There is a
video called
Cool Salt making the rounds of the Internet science blogs (WARNING: turn the volume on your speakers or headphones down before you play the video. Some of the frequencies will hurt your ears if you don't).
What the video shows are the standing wave patterns produced by exciting an elastic sheet with salt on it using an audio tone generator. The tone generator is then tuned through audible frequencies, pausing at obvious resonant frequencies of the sheet (i.e. frequencies where it produces standing waves determined by the dimensions of the sheet). The salt settles into patterns that help you to visualize the standing waves set up at the resonant frequencies. I read one blog comment by a competent-seeming person that said that the salt settles to the points where the sheet is not displaced at all, but that doesn't sound quite right to me. Maybe I'm missing something, but it seems to me that the salt should settle to the lowest points of the standing wave, which would be a regular pattern of sationary dips. I'll have to give this some more thought (or, even better, just do the experiment in my next lecture on audio). If any of you readers have any additional insight, please post a comment!

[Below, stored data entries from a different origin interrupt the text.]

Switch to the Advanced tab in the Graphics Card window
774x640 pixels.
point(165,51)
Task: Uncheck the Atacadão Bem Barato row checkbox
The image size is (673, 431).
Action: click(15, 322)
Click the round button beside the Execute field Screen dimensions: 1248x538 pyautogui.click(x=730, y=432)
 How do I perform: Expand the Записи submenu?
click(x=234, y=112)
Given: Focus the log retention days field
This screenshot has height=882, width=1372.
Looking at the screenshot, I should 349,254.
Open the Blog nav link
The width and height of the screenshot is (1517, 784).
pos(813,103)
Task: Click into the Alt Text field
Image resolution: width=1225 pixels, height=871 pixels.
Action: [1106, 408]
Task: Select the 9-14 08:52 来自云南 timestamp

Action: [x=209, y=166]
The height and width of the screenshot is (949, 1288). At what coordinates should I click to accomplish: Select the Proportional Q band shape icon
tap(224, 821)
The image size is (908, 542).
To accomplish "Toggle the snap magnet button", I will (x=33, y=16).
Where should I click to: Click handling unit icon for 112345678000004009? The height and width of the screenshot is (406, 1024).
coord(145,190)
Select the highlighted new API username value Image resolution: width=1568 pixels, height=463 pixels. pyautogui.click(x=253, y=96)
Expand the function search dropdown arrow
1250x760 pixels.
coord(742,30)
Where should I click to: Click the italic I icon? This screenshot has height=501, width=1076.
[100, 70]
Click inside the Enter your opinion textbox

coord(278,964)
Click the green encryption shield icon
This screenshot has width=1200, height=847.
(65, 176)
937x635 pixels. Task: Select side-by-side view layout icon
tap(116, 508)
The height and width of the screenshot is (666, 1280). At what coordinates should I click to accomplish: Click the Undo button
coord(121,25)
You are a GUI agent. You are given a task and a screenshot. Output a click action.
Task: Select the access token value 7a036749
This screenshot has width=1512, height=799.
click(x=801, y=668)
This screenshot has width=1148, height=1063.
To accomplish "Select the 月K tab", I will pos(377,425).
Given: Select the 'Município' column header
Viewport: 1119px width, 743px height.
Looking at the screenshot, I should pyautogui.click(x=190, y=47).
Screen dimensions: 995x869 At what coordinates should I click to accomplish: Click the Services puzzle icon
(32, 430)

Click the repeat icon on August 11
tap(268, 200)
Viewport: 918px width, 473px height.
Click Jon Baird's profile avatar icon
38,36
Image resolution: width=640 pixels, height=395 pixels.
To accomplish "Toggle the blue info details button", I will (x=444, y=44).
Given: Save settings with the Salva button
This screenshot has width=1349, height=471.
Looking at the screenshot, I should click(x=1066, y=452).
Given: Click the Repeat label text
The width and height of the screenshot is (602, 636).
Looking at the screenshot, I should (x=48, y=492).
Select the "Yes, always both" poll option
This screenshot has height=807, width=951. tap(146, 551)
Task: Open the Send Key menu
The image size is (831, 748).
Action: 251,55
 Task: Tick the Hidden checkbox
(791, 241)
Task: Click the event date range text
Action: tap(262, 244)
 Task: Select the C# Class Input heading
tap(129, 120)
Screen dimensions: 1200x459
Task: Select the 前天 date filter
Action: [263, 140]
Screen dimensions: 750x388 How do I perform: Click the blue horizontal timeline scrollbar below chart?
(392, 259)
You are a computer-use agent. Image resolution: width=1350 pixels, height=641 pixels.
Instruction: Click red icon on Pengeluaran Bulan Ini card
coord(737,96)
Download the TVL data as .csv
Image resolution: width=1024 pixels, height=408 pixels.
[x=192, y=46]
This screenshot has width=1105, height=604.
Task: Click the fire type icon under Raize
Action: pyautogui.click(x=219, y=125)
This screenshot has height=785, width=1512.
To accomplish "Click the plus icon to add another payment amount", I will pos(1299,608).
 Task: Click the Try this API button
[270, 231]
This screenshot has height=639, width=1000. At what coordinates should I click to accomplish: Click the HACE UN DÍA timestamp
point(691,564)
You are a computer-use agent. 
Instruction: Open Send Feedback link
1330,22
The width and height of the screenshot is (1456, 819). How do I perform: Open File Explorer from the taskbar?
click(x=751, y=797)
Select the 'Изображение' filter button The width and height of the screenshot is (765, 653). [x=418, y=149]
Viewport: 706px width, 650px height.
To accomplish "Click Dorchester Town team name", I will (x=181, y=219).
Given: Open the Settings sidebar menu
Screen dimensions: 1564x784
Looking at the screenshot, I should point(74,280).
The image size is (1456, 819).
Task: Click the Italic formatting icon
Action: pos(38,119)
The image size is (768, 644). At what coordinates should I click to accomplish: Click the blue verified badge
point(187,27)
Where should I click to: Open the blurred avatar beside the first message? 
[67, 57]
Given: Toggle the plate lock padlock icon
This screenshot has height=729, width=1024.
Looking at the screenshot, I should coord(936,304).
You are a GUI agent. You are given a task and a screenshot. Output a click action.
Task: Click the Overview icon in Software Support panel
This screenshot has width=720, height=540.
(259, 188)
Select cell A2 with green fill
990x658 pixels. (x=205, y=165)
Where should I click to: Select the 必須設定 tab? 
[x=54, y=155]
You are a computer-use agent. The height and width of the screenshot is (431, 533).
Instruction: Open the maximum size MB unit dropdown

This type of demonstration is a classic one used in high school and university physics classes around the world. The study of these patterns can be traced back to Ernst Chladni (a modern founder of the science of acoustics) and his student Hans Jenny, who popularized the study of such patterns in his 1967 book
Cymatics (from the Greek word "kyma" meaning "waves"). "Cymatics" is now the recognized term for the study of wave phenomena.
(Hat tip:
Digg)
(Image Source: a Chladni figure found in the Wiki entry on
Cymatics)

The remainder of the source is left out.